Research in context
Evidence before this study
We searched PubMed between April 1, 2007, and Jan 31, 2008 for reports with the search terms “CLL”, and “clinical trial” and “chemotherapy” and “antibody” without date or language restrictions. Publications showed promising results for chemoimmunotherapy regimens based on purine analogues with or without CD20 antibodies or with the CD52 antibody alemtuzumab. First data from the CLL8 study of the German CLL Study Group presented at the American Society of Hematology Meeting in December, 2007, showed the superiority of the fludarabine, cyclophosphamide, and rituximab regimen over chemotherapy alone.
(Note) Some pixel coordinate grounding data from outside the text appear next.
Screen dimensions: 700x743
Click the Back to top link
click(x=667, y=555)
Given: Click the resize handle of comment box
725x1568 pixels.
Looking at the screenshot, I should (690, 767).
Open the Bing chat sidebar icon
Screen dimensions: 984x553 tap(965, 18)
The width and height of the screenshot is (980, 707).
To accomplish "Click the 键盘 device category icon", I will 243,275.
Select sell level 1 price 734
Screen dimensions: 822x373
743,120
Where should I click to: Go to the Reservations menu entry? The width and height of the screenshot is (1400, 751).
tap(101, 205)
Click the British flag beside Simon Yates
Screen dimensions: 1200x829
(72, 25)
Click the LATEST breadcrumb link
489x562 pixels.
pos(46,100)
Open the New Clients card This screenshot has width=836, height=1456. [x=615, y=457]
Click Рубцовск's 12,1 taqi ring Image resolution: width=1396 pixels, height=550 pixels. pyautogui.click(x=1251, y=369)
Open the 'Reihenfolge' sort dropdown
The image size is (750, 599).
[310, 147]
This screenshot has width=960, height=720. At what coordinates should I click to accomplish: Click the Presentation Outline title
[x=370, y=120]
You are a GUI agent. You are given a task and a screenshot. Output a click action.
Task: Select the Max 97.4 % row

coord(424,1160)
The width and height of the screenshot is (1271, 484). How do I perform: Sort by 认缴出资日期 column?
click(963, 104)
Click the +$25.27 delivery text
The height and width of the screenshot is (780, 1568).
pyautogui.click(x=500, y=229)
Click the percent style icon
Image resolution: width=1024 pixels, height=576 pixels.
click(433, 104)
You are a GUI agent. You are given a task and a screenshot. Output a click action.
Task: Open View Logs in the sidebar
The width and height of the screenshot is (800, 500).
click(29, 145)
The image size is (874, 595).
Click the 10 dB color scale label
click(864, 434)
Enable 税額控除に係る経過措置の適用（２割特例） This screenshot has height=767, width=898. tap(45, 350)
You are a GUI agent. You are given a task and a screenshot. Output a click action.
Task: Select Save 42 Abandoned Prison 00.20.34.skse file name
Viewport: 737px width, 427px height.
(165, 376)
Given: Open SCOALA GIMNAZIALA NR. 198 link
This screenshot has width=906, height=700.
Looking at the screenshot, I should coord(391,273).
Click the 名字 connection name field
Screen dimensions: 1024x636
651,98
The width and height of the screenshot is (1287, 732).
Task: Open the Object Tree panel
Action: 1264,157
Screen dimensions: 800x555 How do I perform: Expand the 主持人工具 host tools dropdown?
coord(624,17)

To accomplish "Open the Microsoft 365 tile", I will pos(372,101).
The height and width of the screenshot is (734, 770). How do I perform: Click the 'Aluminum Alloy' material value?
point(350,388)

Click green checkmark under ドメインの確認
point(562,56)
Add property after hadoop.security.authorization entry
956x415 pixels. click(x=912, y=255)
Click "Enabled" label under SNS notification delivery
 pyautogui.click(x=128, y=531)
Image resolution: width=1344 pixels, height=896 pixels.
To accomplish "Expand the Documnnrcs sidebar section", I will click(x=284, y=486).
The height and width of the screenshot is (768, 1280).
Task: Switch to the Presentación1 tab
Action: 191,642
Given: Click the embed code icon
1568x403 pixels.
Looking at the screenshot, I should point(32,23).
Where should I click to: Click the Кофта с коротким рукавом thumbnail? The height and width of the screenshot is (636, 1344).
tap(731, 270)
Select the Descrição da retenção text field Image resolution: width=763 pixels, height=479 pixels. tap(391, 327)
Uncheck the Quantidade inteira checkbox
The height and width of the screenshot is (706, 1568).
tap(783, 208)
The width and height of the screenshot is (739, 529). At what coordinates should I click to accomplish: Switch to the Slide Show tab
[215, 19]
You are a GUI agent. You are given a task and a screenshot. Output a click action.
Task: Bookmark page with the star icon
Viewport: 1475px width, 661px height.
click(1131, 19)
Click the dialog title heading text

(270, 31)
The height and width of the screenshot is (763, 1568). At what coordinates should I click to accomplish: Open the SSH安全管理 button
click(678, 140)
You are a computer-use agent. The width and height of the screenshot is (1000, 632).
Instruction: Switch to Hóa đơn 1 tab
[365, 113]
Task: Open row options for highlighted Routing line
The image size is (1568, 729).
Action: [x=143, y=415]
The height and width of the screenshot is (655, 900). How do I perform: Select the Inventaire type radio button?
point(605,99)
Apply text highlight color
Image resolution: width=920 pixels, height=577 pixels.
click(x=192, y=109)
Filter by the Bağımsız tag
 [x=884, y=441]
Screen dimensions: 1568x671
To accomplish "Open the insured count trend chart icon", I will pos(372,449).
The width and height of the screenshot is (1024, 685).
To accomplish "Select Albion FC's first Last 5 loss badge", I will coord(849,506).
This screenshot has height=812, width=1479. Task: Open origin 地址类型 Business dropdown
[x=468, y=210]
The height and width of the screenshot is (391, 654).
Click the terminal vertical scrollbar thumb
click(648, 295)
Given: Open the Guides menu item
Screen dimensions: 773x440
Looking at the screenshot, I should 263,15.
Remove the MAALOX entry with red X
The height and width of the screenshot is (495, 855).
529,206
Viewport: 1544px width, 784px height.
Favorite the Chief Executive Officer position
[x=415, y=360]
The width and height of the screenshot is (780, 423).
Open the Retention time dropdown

On the other hand, all purine analogue-based combinations were associated with toxic effects. First data from a phase 2 trial evaluating bendamustine and rituximab had favourable results with regard to toxic effects and good efficacy. In 2007, the National Institutes of Health registry for clinical trials listed no clinical trials with a head-to-head comparison of fludarabine, cyclophosphamide, and rituximab with bendamustine and rituximab in chronic lymphocytic leukaemia.
Added value of this study
The CLL10 study is the first trial directly comparing bendamustine-based chemoimmunotherapy with fludarabine and cyclophosphamide-based chemoimmunotherapy. The data confirm data from a meta-analysis suggesting the superiority of fludarabine and cyclophosphamide-based chemoimmunotherapy over bendamustine-based chemoimmunotherapy.
Implications of all the available evidence
In a head-to-head comparison bendamustine and rituximab is less effective than the standard therapy, but can be considered in patients older than 65 years with chronic lymphocytic leukaemia. Higher incidence of adverse events observed with fludarabine, cyclophosphamide, and rituximab in patients older than 65 years and good efficacy with bendamustine and rituximab in this group might support the use of bendamustine and rituximab in fit elderly patients. Moreover, our data show that immunosuppressive effects are long lasting with fludarabine and cyclophosphamide-based therapy. Prophylactic use of co-trimoxazole against Pneumocystis jirovecii pneumonia or virostatics against herpes virus infections in patients with previous infections should be considered in patients receiving front-line chemoimmunotherapy.